→ WORK TO COMPLETE: Print every entry exactly once more, omitting each picture.

→ THE DATA:
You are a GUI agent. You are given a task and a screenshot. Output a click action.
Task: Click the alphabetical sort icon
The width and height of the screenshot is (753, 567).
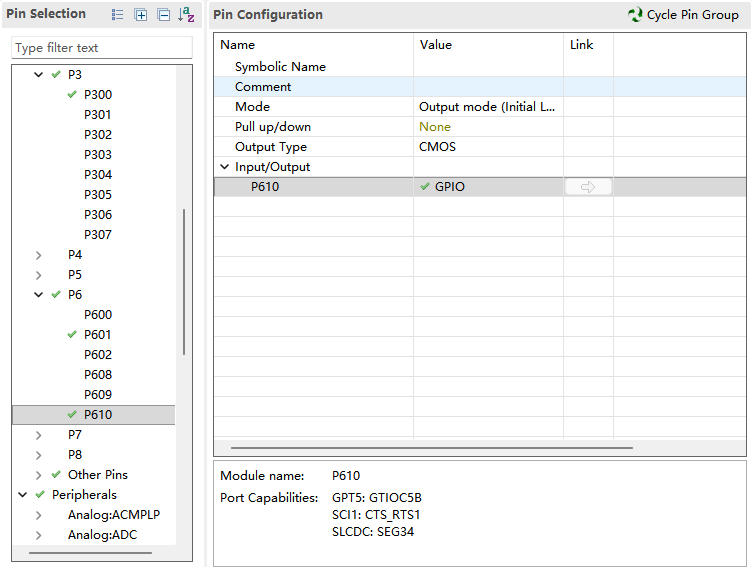click(186, 15)
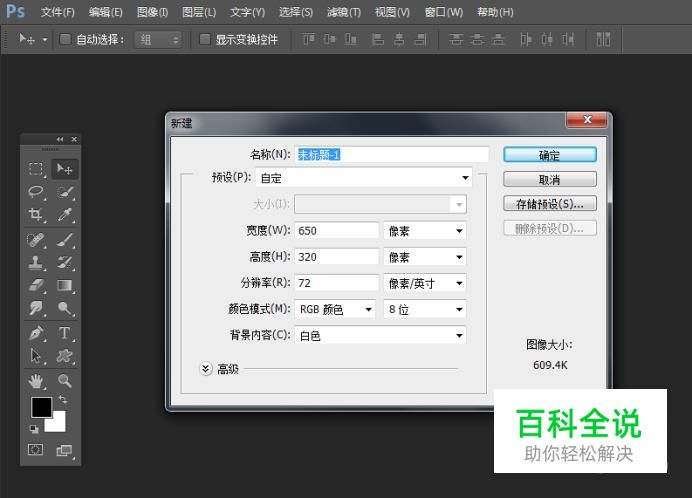
Task: Enable the 自动选择 checkbox
Action: (65, 40)
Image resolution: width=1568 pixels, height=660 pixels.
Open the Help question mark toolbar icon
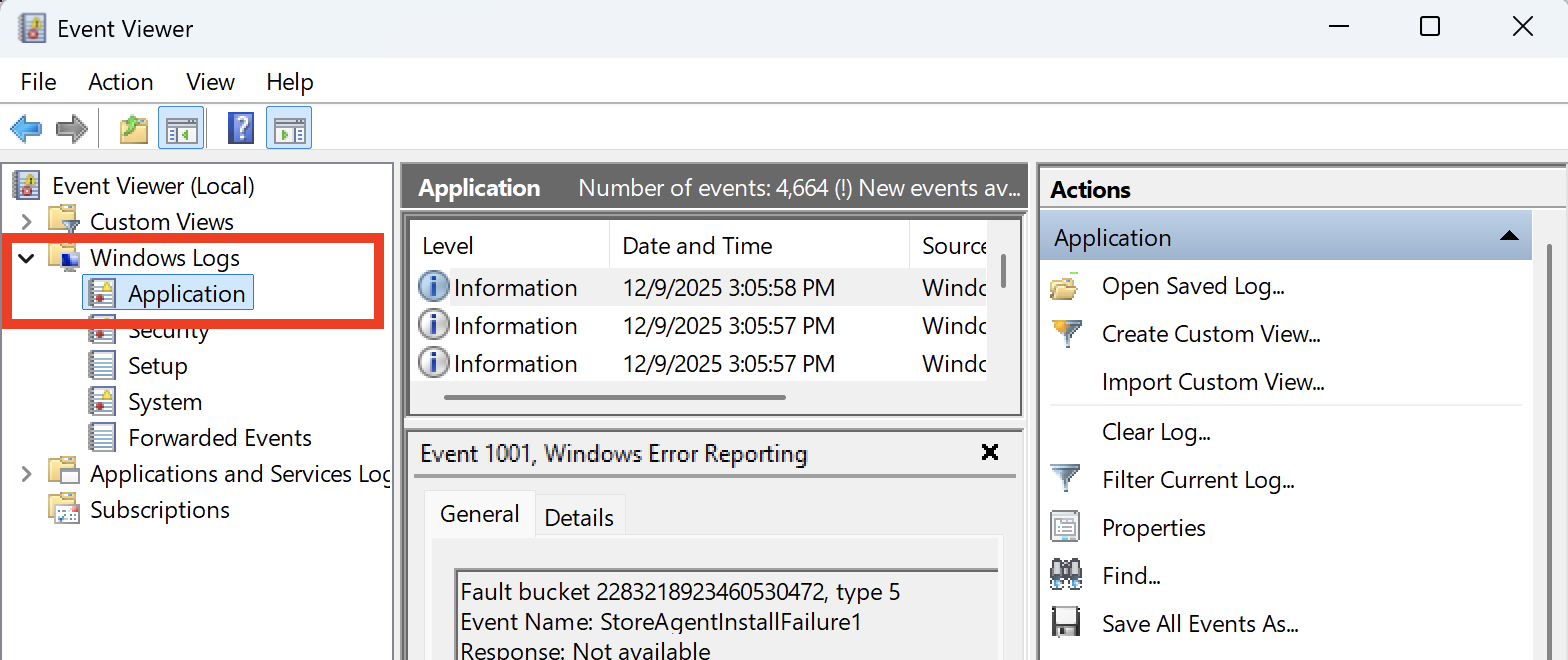click(241, 128)
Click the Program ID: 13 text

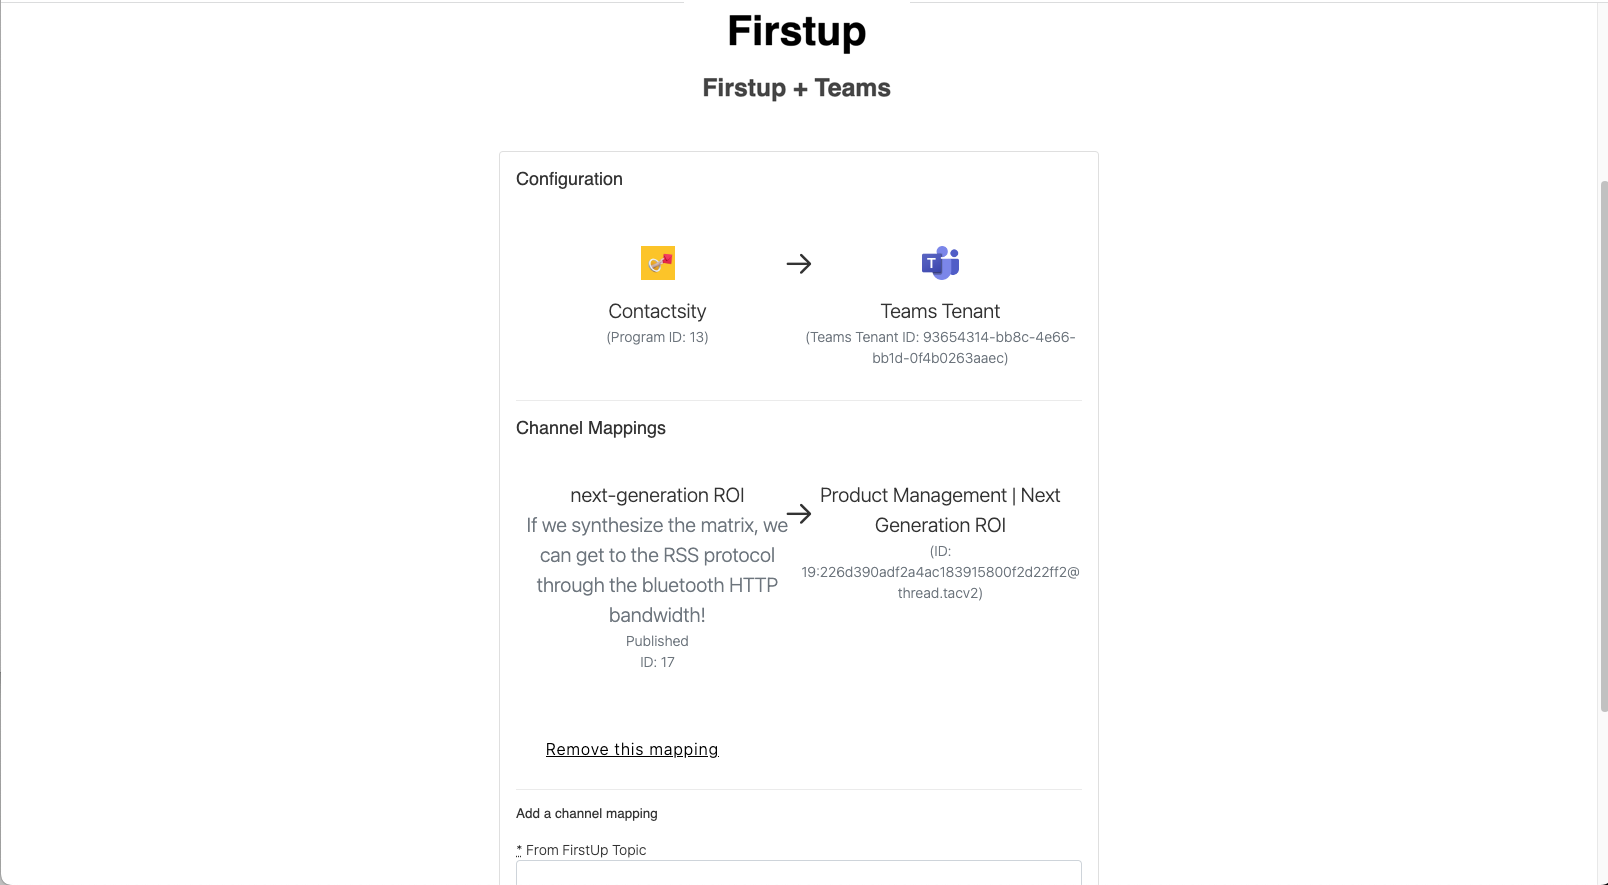click(x=657, y=337)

→ RESPONSE TO THE EXERCISE:
You are a GUI agent. You are given a task and a screenshot. Output a click action.
Task: Click the alphabetical sort icon
The width and height of the screenshot is (753, 567).
click(186, 15)
Task: Enable the 自动选择 checkbox
Action: (65, 40)
Image resolution: width=1568 pixels, height=660 pixels.
Open the Help question mark toolbar icon
click(241, 128)
Click the Program ID: 13 text

click(x=657, y=337)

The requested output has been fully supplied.